The State of Vietnam referendum of 1955 determined the future form of government of the State of Vietnam, the nation that was to become the Republic of Vietnam. It was contested by Prime Minister Ngo Dinh Diem, who proposed a republic, and former emperor Bao Dai.

Bao Dai had abdicated as emperor in 1945 and at the time of the referendum held the title of head of state. Diem won the election, which was widely marred by electoral fraud, with 98.2% of the vote. In the capital Saigon, Diem was credited with over 600,000 votes, even though only 450,000 people were on the electoral roll. He accumulated tallies in excess of 90% of the registered voters, even in rural regions where opposition groups prevented voting.

The referendum was the last phase in the power struggle between Bao Dai and his prime minister. Bao Dai disliked Diem and had frequently attempted to undermine him, having appointed him only because he was a conduit to American aid. During the period, the country was going through a period of insecurity, as Vietnam had been temporarily partitioned as a result of the 1954 Geneva Accords that ended the First Indochina War.
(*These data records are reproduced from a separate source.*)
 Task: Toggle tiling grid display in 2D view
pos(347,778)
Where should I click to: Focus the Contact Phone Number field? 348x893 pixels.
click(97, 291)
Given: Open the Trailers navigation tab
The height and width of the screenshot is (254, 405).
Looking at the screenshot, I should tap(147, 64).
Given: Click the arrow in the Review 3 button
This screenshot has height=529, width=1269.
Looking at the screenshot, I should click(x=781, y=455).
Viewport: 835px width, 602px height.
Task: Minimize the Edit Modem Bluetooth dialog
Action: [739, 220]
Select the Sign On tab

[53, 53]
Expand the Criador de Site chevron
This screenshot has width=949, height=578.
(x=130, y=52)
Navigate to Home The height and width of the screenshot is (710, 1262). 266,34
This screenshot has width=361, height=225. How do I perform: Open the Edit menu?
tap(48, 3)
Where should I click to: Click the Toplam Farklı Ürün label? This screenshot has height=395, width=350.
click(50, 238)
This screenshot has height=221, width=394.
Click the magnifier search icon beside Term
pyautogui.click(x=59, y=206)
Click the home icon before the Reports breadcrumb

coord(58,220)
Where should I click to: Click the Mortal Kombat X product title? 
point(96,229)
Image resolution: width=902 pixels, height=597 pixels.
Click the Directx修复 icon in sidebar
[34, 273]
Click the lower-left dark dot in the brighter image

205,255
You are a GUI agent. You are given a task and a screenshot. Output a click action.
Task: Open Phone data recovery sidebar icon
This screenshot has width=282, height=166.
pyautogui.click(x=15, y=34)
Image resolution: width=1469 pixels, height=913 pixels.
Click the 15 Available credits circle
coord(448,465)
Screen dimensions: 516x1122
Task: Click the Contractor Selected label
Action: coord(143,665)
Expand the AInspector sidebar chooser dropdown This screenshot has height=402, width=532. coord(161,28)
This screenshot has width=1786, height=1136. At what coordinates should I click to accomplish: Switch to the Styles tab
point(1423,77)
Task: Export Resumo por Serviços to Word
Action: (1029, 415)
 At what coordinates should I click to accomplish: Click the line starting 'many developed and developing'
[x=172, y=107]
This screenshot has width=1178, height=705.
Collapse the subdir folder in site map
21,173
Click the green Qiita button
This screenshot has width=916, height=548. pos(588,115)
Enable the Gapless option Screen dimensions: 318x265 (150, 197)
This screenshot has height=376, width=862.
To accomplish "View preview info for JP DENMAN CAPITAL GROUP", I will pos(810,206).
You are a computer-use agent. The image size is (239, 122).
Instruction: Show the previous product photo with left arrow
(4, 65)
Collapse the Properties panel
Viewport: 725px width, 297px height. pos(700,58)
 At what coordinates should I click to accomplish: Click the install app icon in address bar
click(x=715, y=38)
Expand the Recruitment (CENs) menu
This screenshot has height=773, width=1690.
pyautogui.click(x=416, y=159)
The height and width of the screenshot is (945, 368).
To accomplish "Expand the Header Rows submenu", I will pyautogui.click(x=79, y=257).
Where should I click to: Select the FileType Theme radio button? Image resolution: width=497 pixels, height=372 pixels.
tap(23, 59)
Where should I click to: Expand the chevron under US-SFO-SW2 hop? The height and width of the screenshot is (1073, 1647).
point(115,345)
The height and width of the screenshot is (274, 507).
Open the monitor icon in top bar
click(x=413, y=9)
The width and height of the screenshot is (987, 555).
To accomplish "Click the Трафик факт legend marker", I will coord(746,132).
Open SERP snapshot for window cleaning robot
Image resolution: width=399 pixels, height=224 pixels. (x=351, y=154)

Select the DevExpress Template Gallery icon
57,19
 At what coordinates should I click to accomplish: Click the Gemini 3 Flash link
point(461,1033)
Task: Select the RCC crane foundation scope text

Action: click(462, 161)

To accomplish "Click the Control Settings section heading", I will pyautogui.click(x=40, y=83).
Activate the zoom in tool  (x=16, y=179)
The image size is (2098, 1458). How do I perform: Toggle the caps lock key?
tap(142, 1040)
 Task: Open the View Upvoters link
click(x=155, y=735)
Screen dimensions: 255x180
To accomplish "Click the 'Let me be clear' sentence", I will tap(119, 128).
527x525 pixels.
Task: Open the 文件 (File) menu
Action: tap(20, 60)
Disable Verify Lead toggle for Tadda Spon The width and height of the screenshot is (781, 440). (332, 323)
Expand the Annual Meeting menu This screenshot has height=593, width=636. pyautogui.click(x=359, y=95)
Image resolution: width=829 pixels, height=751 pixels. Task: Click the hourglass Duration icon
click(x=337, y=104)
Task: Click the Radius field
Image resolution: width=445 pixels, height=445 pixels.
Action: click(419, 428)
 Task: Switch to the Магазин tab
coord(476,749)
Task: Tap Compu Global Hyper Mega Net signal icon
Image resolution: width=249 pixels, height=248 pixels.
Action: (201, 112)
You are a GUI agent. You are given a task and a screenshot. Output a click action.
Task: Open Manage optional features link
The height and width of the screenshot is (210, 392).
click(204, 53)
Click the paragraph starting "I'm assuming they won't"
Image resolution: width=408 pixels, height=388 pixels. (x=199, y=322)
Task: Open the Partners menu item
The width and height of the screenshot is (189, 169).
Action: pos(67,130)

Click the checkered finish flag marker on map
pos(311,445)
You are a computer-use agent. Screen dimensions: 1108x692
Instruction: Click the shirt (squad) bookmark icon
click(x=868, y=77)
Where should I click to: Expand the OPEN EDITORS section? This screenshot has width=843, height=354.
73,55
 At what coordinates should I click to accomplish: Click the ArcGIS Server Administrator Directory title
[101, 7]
The State of Vietnam controlled the southern half of the country, pending national elections that would reunify the country under a common government. The Vietnamese National Army was not in full control of the country, with the Cao Dai and Hoa Hao religious sects running their own administrations in the countryside with their private armies, while the Binh Xuyen organised crime syndicate controlled the streets of Saigon. Despite Bao Dai’s interference, Diem had managed to subdue the private armies and enforce government over the country by mid-1955.

Emboldened by his success, Diem began to plot Bao Dai’s downfall. He scheduled a referendum for October 23, 1955 and pushed Bao Dai out of the political scene, despite the former emperor’s attempts to derail the poll. In the period leading up to the vote, campaigning for Bao Dai was banned, while Diem’s election campaign focused on personal attacks against Bao Dai. The government-controlled media launched polemical attacks on Bao Dai, and police went from door to door warning people of the consequences of failing to vote.

After his brother Ngo Dinh Nhu successfully rigged the poll, Diem proclaimed himself president of the newly-created Republic of Vietnam.